Tidewater grain elevator explosion
- Date: 28 March 1956
- Location: Philadelphia;
- Type: Explosion
- Deaths: 20
- Injuries: 84

= Tidewater grain elevator explosion =

1956 incident in Philadelphia, Pennsylvania, U.S.

On March 28, 1956, the Tidewater Grain Company's grain elevator exploded in Philadelphia shortly after 8 PM, killing 20 and injuring at least 84 others.

The mill was at the corner of 31st and Market Street, near the main post office and train station. The new building of the Philadelphia Bulletin, across the street from the blast, was severely damaged, but the newspaper came out on schedule nevertheless.
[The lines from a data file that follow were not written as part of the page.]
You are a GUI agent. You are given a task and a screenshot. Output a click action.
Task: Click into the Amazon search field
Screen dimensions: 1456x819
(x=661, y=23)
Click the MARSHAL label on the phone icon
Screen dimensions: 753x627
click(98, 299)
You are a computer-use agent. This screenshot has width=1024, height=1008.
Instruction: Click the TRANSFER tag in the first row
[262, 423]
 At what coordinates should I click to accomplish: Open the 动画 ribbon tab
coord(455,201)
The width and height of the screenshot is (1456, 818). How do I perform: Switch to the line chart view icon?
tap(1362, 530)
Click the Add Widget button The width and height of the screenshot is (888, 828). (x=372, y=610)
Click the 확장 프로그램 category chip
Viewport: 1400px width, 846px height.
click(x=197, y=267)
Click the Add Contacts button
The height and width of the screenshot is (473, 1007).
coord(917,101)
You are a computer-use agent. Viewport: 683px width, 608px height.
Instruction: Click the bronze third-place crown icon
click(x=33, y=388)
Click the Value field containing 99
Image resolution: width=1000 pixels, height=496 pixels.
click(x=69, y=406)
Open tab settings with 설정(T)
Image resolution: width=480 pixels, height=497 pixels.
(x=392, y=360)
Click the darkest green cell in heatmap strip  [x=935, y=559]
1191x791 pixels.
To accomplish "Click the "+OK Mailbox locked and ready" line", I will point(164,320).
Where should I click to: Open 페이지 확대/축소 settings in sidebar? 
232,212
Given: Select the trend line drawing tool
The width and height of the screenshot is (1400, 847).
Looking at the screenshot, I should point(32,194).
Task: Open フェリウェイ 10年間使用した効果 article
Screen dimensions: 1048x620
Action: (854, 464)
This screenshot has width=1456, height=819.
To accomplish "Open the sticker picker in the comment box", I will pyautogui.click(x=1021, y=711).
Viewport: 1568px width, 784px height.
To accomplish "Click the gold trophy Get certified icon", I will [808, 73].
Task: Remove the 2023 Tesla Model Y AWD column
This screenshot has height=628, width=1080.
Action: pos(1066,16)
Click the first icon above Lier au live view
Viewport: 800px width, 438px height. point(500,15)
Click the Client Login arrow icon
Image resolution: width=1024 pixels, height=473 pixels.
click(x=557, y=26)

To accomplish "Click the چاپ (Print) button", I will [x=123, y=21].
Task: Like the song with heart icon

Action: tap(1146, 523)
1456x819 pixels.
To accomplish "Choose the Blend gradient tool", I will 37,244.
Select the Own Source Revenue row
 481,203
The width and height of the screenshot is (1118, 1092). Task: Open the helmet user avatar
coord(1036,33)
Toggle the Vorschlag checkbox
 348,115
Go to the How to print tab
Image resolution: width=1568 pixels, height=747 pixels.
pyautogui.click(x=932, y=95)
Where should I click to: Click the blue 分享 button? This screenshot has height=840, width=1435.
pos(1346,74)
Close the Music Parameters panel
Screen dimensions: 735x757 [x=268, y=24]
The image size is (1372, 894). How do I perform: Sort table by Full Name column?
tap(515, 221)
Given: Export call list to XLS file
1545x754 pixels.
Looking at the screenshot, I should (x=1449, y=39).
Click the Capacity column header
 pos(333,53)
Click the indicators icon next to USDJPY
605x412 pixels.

Classes at nearby Drexel University were canceled the next day, as at least 25 Drexel students at evening classes had been injured when the windows blew out, and others when the stained glass in the ceiling of the main building shattered and rained down in the Great Court. The Great Court chandelier was taken down for repairs but was lost and had to be replaced by a replica. Drexel later bought the site of the explosion; as of 2025, it was the University City satellite campus of Lincoln University.

Later that year, five insurance companies filed suit against Tidewater to recover $350,000 they paid to Drexel.

The Tidewater executives had been summoned to court for fire code violations twice that year, most recently on March 21.